In [1]:
from pyspark.sql import SparkSession

# Spark session - uses spark-defaults.conf, no manual config needed
spark = SparkSession.builder \
    .appName("Hive-Iceberg-MinIO") \
    .enableHiveSupport() \
    .getOrCreate()

print("✓ Spark session created!")
print("✓ Connected to Hive Metastore")
print("✓ Iceberg catalog ready")
print()
print(f"Spark version: {spark.version}")
print(f"Default catalog: {spark.catalog.currentCatalog()}")

✓ Spark session created!
✓ Connected to Hive Metastore
✓ Iceberg catalog ready

Spark version: 3.4.1
Default catalog: iceberg


## Create a Database and Table

In [2]:
# Create a database (namespace)
spark.sql("CREATE DATABASE IF NOT EXISTS demo")
print("✓ Database 'demo' created!")

# Show databases
spark.sql("SHOW DATABASES").show()

✓ Database 'demo' created!
+---------+
|namespace|
+---------+
|  default|
|     demo|
+---------+



In [3]:
# Create an Iceberg table
spark.sql("""
    CREATE TABLE IF NOT EXISTS demo.users (
        id INT,
        name STRING,
        email STRING,
        created_at TIMESTAMP
    )
    USING iceberg
    PARTITIONED BY (days(created_at))
""")
print("✓ Table 'demo.users' created!")

# Show tables
spark.sql("SHOW TABLES IN demo").show()

✓ Table 'demo.users' created!
+---------+---------+-----------+
|namespace|tableName|isTemporary|
+---------+---------+-----------+
|     demo|    users|      false|
+---------+---------+-----------+



## Insert and Query Data

In [4]:
# Insert some data
spark.sql("""
    INSERT INTO demo.users VALUES
    (1, 'Alice', 'alice@example.com', current_timestamp()),
    (2, 'Bob', 'bob@example.com', current_timestamp()),
    (3, 'Charlie', 'charlie@example.com', current_timestamp())
""")
print("✓ Data inserted!")

✓ Data inserted!


In [5]:
# Query the data
spark.sql("SELECT * FROM demo.users").show()

+---+-------+-------------------+--------------------+
| id|   name|              email|          created_at|
+---+-------+-------------------+--------------------+
|  1|  Alice|  alice@example.com|2025-11-30 08:22:...|
|  2|    Bob|    bob@example.com|2025-11-30 08:22:...|
|  3|Charlie|charlie@example.com|2025-11-30 08:22:...|
+---+-------+-------------------+--------------------+



## Updates and Deletes (Iceberg feature)

In [6]:
# Update a row
spark.sql("UPDATE demo.users SET email = 'alice.new@example.com' WHERE id = 1")
print("✓ Updated Alice's email")

# Delete a row
spark.sql("DELETE FROM demo.users WHERE id = 3")
print("✓ Deleted Charlie")

# Check results
spark.sql("SELECT * FROM demo.users").show()

✓ Updated Alice's email
✓ Deleted Charlie
+---+-----+--------------------+--------------------+
| id| name|               email|          created_at|
+---+-----+--------------------+--------------------+
|  1|Alice|alice.new@example...|2025-11-30 08:22:...|
|  2|  Bob|     bob@example.com|2025-11-30 08:22:...|
+---+-----+--------------------+--------------------+



## Time Travel (Iceberg feature)

Every change creates a snapshot.
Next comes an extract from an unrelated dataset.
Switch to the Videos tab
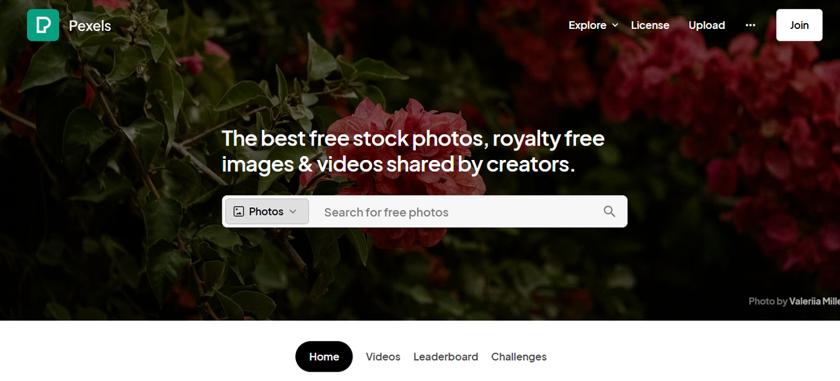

You can query historical versions.

In [2]:
# View table history
spark.sql("SELECT * FROM demo.users.history").show(truncate=False)

+-----------------------+-------------------+-------------------+-------------------+
|made_current_at        |snapshot_id        |parent_id          |is_current_ancestor|
+-----------------------+-------------------+-------------------+-------------------+
|2025-11-29 16:37:29.301|8156896692273332934|null               |true               |
|2025-11-29 16:37:41.102|462503457610497467 |8156896692273332934|true               |
|2025-11-29 16:37:41.534|155410955388836578 |462503457610497467 |true               |
|2025-11-29 17:49:11.63 |6866363440748165282|155410955388836578 |true               |
+-----------------------+-------------------+-------------------+-------------------+



In [8]:
# View snapshots
spark.sql("SELECT snapshot_id, committed_at, operation FROM demo.users.snapshots").show(truncate=False)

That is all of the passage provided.